An obvious remedy for the understatement of capital income is, wherever possible, to require reporting of income and withholding of taxes on income by banks, corporations, and other sources of dividends, capital gains, and interest. Banks already report interest income to the IRS.
Absent the opportunity to match taxpayers' information to independent sources, the authorities need to scrutinize more returns. That need grows every year with increases in the size of the economy, the number of taxpayers, and the complexity of financial arrangements, corporate organization, financial instruments, and more. But the response of the Republican Congress and the Bush administration has been to deprive the IRS of the resources it needs to keep up with the demands of its job.
Similarly, the threat of being caught by the audit lottery keeps taxpayers honest, but for most, that threat has declined over time. Today, the overall average “face-to-face” audit rate for high-income individuals is a minuscule 0.35 percent (less than four in 1,000), down from 2.9 percent in 1992. For corporations, it is 0.65 percent, down from 2.9 percent as well. This drop is partly offset by so-called correspondence audits, conducted by mail. But even after factoring in these narrow, friendlier audits, the overall rates are still well below those prevailing a dozen years ago.

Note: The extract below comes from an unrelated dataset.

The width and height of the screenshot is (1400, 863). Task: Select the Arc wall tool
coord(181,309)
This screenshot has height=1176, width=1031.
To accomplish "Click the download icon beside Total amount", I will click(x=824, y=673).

And why hasn't auditing kept up with the increase in tax returns? There are fewer staff available for enforcement because of deliberate budget cuts. With fewer pairs of eyes, not surprisingly, fewer returns are examined, fewer miscreants are brought to heel, and greater disincentives abound to comply with the law.

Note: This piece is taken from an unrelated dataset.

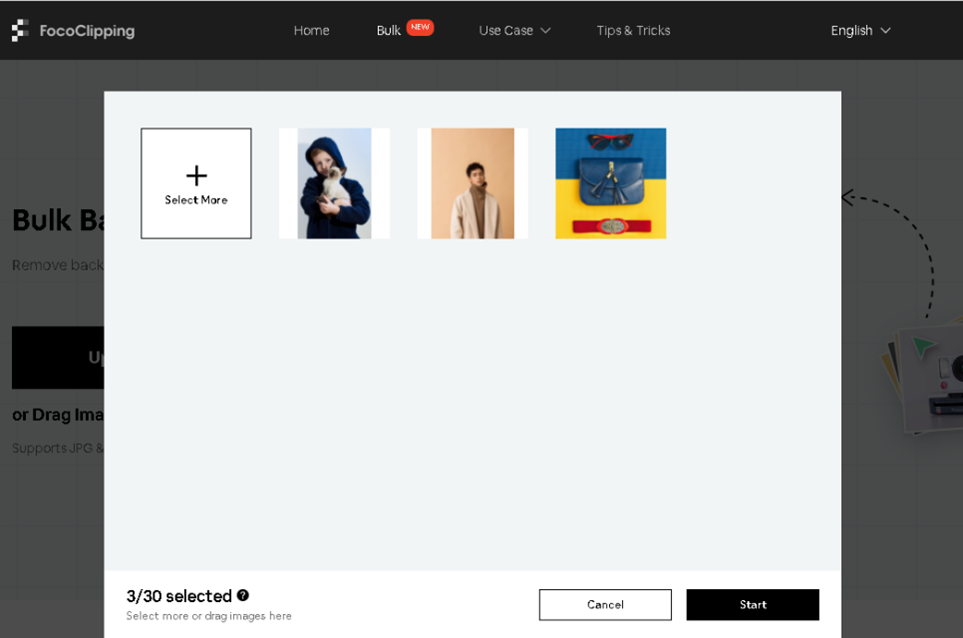This screenshot has width=963, height=638.
Task: Click the Select More label text
Action: pyautogui.click(x=196, y=200)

The IRS is compelled to process all returns. Checks have to be deposited, and taxpayers have to get their refunds. Thank your Congress for an increasingly complex tax code, which generates its own political demands: The IRS must devote ever-greater resources toward customer service for legions of confused taxpayers. Enforcement is a bottom priority, orphaned by reduced funding -- with one notorious exception: the extraordinary enforcement measures directed at the Earned Income Tax Credit (EITC), which mostly benefits the working poor.
Treatment of the EITC is the egregious exception that proves the rule of abysmal enforcement zeal. Out of a possible tax gap of $350 billion, the maximum estimate on overclaims for the EITC is $9 billion. At the same time, too many poor families -- equally confused by the tax code -- fail to claim the EITC and other benefits to which they are entitled. In this vein, the right-wing furor over errors in EITC claims ought to be some kind of scandal itself. A recent article in Tax Notes, the insider's professional tax periodical, recounted an experiment where the same tax information was provided to six professional tax-preparation offices near Washington, D.C. These experts produced six different results -- one of which accorded with Tax Notes' own reckoning of the correct answer. And here we are, upbraiding the working poor for misfiling their returns!
Tax increases are no fun, but abiding deficit realities will force politicians to search for revenues, sooner or later. In that event, enhancing tax collections without resorting to increases in tax rates should attract interest. We can only hope that an improved political climate will make it safe for elected officials to advocate a little more law and order when it comes to the bad neighborhood of tax compliance.
Max B. Sawicky is an economist at the Economic Policy Institute and the author of the MaxSpeak blog.